TEXTO DADO:

1. Gore Vidal nasce em Nova Iorque (West Point) em 1925. Apenas ­com 19 anos publica um primeiro romance Williwaw onde narra ­as suas experiências de guerra e desenvolve o tema da­ masculinidade como fundamento da aspiração imperial americana. Por este motivo vê-se incluído no grupo dos ­herdeiros de Hemingway – como James Jones, Nelson Algren ou ­Norman Mailer.
As ressonâncias do mestre mantêm-se no seu­ estilo sucinto e directo, na frase irónica e na ­agressividade dos diálogos, para além da presença da ­nostalgia por um mundo onde o esforço individual é ainda ­possível. No entanto, Vidal distancia-se dos seus contemporâneos pela viragem em direcção aos mistérios da ­personalidade, e preocupação com as questões históricas do­ passado.
A sua carreira desenvolve-se com sucessivos «best-sellers» – ­alguns já traduzidos para português – donde se destacam­ Messiah (1955), Julian(1964), Washington D.C. (1967), Myra ­Breckinridge (1968), Burr (1973), Creation (1981), Lincoln (1984) e Empire (1987). Mas Vidal, que nos anos 50 usou­ igualmente o pseudónimo de Edgar Box, não se limita ao­ romance.

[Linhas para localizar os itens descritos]
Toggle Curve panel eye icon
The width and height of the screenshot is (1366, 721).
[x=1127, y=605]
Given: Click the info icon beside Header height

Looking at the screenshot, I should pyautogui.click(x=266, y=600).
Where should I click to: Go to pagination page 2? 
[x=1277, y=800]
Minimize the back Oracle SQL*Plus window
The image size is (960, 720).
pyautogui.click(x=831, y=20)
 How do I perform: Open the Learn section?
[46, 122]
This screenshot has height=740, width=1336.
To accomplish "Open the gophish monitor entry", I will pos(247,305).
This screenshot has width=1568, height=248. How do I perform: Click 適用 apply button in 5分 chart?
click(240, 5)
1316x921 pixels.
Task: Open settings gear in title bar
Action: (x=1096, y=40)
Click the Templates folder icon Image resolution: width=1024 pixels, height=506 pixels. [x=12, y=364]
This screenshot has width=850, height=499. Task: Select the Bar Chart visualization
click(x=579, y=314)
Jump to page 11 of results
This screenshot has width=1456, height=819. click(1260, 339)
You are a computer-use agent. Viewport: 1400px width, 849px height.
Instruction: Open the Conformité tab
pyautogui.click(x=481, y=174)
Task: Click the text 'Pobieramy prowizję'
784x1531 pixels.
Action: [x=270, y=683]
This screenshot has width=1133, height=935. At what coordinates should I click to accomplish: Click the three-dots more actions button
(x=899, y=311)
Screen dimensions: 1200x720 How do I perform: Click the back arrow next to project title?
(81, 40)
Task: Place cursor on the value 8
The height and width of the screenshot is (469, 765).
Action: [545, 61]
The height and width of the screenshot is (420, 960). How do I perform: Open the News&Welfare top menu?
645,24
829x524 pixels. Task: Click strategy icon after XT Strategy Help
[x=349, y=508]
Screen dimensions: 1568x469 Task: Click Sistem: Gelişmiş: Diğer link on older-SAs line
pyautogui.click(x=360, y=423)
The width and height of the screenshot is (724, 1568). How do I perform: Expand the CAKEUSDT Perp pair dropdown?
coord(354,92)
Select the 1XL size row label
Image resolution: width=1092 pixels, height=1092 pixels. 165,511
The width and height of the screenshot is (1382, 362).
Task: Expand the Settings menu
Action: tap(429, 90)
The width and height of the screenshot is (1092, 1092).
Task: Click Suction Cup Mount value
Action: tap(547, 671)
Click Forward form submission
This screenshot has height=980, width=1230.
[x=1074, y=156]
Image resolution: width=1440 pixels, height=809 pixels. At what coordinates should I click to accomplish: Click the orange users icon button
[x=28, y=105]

O QUE FAZER:
No texto sobre Gore Vidal, que pseudónimo usou o autor nos anos 50? Estas linhas vêm de outra fonte.

RESPOSTA ESPERADA:
Edgar Box.